● **文档正文**
▼▼▼
88.Lowest Common Ancestor-最近公共祖先（中等题）

最近公共祖先

1. 题目

   给定一棵二叉树，找到两个节点的最近公共父节点(LCA)。
   最近公共祖先是两个节点的公共的祖先节点且具有最大深度。

   注意事项
   假设给出的两个节点都在树中存在

2. 样例

   对于下面这棵二叉树
   
   LCA(3, 5) = 4
   LCA(5, 6) = 7
   LCA(6, 7) = 7

3. 题解

分别在左右子树中递归查找两个节点，如果两个节点都位于左子树或右子树，则返回该递归过程中的root节点，反之根节点就是最近公共祖先。

/**
 * Definition of TreeNode:
 * public class TreeNode {
 *     public int val;
 *     public TreeNode left, right;
 *     public TreeNode(int val) {
 *         this.val = val;
 *         this.left = this.right = null;
 *     }
 * }
 */
public class Solution {
    /**
     * @param root: The root of the binary search tree.
     * @param A and B: two nodes in a Binary.
     * @return: Return the least common ancestor(LCA) of the two nodes.
▲▲▲
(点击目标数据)
▼▼▼
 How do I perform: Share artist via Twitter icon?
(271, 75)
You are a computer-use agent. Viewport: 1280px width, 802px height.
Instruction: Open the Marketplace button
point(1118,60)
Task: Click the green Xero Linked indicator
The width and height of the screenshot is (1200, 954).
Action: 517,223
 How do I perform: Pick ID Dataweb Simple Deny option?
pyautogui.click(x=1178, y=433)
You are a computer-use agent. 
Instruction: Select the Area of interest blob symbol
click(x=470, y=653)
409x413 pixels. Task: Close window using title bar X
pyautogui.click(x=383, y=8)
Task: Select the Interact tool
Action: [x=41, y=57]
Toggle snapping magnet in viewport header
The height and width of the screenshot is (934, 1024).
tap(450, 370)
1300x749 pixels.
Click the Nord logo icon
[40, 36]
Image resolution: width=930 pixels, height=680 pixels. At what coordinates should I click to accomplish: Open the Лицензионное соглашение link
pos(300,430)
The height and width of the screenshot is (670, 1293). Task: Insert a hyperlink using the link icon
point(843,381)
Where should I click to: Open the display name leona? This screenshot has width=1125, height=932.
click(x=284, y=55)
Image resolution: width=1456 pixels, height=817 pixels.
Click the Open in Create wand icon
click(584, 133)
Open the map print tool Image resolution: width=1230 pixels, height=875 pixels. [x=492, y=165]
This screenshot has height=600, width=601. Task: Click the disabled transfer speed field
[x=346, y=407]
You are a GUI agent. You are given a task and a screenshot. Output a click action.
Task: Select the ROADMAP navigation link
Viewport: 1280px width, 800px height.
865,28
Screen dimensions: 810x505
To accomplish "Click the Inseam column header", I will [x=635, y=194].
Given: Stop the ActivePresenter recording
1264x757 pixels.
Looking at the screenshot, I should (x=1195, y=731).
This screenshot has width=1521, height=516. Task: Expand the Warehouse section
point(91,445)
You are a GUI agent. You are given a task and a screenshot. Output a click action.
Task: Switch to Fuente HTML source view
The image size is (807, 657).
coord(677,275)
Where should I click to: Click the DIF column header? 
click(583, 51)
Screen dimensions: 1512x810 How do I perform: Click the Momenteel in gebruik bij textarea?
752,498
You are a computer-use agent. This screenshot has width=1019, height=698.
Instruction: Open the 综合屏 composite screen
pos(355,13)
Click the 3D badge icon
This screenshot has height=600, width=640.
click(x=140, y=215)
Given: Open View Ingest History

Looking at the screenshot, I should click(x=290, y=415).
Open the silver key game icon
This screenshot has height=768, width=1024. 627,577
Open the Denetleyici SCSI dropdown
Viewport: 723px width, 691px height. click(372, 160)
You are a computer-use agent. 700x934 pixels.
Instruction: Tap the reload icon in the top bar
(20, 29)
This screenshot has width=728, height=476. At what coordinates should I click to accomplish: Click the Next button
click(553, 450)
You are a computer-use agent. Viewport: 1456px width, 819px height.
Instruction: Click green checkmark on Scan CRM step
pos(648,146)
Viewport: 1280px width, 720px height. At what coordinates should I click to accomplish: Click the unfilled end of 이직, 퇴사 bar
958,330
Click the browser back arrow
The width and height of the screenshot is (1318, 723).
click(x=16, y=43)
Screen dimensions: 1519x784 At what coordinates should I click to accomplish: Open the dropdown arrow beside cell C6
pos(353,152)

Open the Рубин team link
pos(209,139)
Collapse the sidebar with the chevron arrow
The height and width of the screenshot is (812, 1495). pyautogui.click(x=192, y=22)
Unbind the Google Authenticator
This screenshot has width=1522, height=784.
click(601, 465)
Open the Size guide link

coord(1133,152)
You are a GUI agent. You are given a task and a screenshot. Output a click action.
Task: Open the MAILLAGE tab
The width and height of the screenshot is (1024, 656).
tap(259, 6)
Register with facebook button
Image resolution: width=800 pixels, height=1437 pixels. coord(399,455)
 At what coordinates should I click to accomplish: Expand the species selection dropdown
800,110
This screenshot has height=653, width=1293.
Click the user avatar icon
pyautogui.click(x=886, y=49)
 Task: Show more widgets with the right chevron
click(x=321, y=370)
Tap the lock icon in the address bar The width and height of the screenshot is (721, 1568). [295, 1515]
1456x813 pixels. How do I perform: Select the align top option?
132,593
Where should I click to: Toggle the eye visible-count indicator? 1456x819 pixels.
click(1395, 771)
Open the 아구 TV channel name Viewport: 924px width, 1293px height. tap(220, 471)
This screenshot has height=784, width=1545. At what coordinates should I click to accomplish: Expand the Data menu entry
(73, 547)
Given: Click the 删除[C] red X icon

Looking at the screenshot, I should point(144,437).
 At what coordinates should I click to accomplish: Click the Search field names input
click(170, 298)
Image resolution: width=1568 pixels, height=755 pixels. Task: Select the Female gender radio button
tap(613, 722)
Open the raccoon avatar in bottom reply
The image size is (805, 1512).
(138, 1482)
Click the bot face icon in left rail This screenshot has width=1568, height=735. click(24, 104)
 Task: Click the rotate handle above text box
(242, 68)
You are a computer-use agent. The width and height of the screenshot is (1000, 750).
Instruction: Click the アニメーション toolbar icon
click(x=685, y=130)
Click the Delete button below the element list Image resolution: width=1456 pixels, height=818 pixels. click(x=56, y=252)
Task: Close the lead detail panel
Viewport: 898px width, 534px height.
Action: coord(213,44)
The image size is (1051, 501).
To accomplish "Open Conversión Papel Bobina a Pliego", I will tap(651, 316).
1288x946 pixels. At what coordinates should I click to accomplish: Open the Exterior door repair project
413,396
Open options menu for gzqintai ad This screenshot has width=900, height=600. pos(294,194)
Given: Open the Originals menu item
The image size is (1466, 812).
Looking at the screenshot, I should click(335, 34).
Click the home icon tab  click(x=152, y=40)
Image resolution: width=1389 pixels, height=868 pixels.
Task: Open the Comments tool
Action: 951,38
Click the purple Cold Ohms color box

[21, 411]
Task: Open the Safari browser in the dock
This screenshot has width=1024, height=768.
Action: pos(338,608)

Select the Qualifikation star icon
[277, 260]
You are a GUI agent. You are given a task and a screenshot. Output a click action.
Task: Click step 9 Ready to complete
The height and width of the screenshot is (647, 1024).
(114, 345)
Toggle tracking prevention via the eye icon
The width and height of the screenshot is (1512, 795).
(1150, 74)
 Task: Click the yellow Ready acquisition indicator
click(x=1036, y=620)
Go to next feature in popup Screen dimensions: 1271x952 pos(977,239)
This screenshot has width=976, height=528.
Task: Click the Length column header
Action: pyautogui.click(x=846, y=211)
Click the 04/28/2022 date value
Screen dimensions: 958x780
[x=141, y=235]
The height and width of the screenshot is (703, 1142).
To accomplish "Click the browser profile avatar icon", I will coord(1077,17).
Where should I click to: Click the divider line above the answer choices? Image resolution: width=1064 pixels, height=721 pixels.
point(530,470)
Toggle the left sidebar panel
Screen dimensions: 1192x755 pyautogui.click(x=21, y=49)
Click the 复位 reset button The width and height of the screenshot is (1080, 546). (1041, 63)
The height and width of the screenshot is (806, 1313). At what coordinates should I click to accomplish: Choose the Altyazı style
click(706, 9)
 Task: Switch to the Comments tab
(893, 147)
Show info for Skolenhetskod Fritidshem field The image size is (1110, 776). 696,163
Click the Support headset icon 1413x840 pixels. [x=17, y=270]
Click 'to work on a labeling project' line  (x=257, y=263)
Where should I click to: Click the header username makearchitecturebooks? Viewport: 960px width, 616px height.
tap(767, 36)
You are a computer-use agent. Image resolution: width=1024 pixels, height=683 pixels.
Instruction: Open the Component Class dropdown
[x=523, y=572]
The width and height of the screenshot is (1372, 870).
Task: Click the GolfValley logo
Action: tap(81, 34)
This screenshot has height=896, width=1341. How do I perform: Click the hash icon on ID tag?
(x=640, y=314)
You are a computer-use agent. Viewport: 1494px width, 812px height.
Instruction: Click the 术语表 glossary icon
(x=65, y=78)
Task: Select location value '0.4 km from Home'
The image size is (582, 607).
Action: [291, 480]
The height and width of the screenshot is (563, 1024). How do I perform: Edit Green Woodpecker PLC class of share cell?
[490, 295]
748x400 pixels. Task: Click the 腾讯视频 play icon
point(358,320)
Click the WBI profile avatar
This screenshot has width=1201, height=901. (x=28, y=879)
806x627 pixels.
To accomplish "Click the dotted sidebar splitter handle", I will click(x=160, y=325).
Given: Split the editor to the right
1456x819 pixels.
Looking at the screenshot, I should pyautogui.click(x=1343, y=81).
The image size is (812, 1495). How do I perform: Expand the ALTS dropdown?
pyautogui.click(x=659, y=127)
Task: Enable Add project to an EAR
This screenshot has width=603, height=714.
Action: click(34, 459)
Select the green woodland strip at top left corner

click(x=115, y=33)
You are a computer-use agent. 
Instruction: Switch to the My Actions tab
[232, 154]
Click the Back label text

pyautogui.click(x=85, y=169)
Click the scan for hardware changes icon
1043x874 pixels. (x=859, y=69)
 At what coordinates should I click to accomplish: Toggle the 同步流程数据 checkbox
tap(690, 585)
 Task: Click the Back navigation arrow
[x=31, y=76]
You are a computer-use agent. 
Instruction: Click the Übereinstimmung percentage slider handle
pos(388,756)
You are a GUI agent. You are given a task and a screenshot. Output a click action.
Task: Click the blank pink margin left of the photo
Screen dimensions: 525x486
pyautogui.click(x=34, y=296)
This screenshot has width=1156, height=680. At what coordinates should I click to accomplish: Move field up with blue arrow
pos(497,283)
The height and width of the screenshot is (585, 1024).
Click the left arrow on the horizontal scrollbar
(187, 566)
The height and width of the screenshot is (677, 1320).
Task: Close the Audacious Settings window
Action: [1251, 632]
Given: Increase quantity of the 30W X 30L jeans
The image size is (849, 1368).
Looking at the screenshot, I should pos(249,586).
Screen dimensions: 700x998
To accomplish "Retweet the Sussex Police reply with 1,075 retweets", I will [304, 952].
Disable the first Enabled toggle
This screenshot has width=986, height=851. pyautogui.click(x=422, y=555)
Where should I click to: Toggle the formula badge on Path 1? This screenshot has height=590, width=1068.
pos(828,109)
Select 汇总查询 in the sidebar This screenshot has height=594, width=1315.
▲▲▲
● **操作任务**
a – 最近公共祖先题解的注意事项对给出的两个节点做了什么假设？
b – 请从最近公共祖先题解中断的位置续写下去。

● **参考答案**
a – 假设给出的两个节点都在树中存在。

b –
     */
    public TreeNode lowestCommonAncestor(TreeNode root, TreeNode A, TreeNode B) {
        if (root == A || root == B)
        {
            return root;
        }
        if (root == null)
        {
            return null;
        }
        TreeNode left = lowestCommonAncestor(root.left,A,B);
        TreeNode right = lowestCommonAncestor(root.right,A,B);
        if (left == null)
        {
            return right;
        }
        if (right == null)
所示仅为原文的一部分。